*** Begin section ***

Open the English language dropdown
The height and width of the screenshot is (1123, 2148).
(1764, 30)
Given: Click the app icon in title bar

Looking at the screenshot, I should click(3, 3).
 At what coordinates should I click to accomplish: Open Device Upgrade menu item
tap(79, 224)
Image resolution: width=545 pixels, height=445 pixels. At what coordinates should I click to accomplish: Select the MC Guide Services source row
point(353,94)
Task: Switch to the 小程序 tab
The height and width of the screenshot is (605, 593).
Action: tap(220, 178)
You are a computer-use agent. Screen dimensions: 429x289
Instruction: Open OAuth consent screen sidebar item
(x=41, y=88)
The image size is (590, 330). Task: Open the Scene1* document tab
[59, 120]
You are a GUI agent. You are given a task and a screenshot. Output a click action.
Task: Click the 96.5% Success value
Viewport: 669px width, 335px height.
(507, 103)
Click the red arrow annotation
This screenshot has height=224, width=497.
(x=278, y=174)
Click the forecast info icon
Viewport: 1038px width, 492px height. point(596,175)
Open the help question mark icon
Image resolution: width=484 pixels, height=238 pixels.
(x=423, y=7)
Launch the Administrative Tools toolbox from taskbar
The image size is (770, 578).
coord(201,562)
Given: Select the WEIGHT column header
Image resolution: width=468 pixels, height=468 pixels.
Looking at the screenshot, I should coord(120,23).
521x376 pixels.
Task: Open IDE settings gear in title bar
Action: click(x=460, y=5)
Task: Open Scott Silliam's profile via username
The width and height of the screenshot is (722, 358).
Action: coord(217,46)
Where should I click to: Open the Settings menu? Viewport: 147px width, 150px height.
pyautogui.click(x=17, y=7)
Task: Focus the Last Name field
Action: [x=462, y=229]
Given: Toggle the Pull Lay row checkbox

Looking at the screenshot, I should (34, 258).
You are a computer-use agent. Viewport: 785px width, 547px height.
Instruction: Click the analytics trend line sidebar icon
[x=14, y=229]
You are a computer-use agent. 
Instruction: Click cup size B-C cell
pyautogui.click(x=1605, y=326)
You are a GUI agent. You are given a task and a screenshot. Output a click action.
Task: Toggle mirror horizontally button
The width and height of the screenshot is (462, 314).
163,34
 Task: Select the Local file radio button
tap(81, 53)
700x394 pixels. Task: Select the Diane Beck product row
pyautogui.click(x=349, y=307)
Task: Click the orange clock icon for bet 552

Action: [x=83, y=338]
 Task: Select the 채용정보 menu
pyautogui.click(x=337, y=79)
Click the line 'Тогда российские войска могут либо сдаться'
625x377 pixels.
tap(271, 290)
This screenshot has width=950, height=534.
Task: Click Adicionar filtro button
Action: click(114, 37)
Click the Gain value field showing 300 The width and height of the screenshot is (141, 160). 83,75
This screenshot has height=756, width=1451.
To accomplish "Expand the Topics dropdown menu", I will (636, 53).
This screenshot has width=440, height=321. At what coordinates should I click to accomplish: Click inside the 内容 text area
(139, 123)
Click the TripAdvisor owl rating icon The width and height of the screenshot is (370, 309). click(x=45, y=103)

*** End section ***

EXERCISE INSTRUCTIONS
The full set of entries must be printed again without any alteration.

WRITTEN REPLY
Open the English language dropdown
The height and width of the screenshot is (1123, 2148).
(1764, 30)
Given: Click the app icon in title bar

Looking at the screenshot, I should click(3, 3).
 At what coordinates should I click to accomplish: Open Device Upgrade menu item
tap(79, 224)
Image resolution: width=545 pixels, height=445 pixels. At what coordinates should I click to accomplish: Select the MC Guide Services source row
point(353,94)
Task: Switch to the 小程序 tab
The height and width of the screenshot is (605, 593).
Action: tap(220, 178)
You are a computer-use agent. Screen dimensions: 429x289
Instruction: Open OAuth consent screen sidebar item
(x=41, y=88)
The image size is (590, 330). Task: Open the Scene1* document tab
[59, 120]
You are a GUI agent. You are given a task and a screenshot. Output a click action.
Task: Click the 96.5% Success value
Viewport: 669px width, 335px height.
(507, 103)
Click the red arrow annotation
This screenshot has height=224, width=497.
(x=278, y=174)
Click the forecast info icon
Viewport: 1038px width, 492px height. point(596,175)
Open the help question mark icon
Image resolution: width=484 pixels, height=238 pixels.
(x=423, y=7)
Launch the Administrative Tools toolbox from taskbar
The image size is (770, 578).
coord(201,562)
Given: Select the WEIGHT column header
Image resolution: width=468 pixels, height=468 pixels.
Looking at the screenshot, I should coord(120,23).
521x376 pixels.
Task: Open IDE settings gear in title bar
Action: click(x=460, y=5)
Task: Open Scott Silliam's profile via username
The width and height of the screenshot is (722, 358).
Action: coord(217,46)
Where should I click to: Open the Settings menu? Viewport: 147px width, 150px height.
pyautogui.click(x=17, y=7)
Task: Focus the Last Name field
Action: [x=462, y=229]
Given: Toggle the Pull Lay row checkbox

Looking at the screenshot, I should (34, 258).
You are a computer-use agent. Viewport: 785px width, 547px height.
Instruction: Click the analytics trend line sidebar icon
[x=14, y=229]
You are a computer-use agent. 
Instruction: Click cup size B-C cell
pyautogui.click(x=1605, y=326)
You are a GUI agent. You are given a task and a screenshot. Output a click action.
Task: Toggle mirror horizontally button
The width and height of the screenshot is (462, 314).
163,34
 Task: Select the Local file radio button
tap(81, 53)
700x394 pixels. Task: Select the Diane Beck product row
pyautogui.click(x=349, y=307)
Task: Click the orange clock icon for bet 552

Action: [x=83, y=338]
 Task: Select the 채용정보 menu
pyautogui.click(x=337, y=79)
Click the line 'Тогда российские войска могут либо сдаться'
625x377 pixels.
tap(271, 290)
This screenshot has width=950, height=534.
Task: Click Adicionar filtro button
Action: click(114, 37)
Click the Gain value field showing 300 The width and height of the screenshot is (141, 160). 83,75
This screenshot has height=756, width=1451.
To accomplish "Expand the Topics dropdown menu", I will (636, 53).
This screenshot has width=440, height=321. At what coordinates should I click to accomplish: Click inside the 内容 text area
(139, 123)
Click the TripAdvisor owl rating icon The width and height of the screenshot is (370, 309). click(x=45, y=103)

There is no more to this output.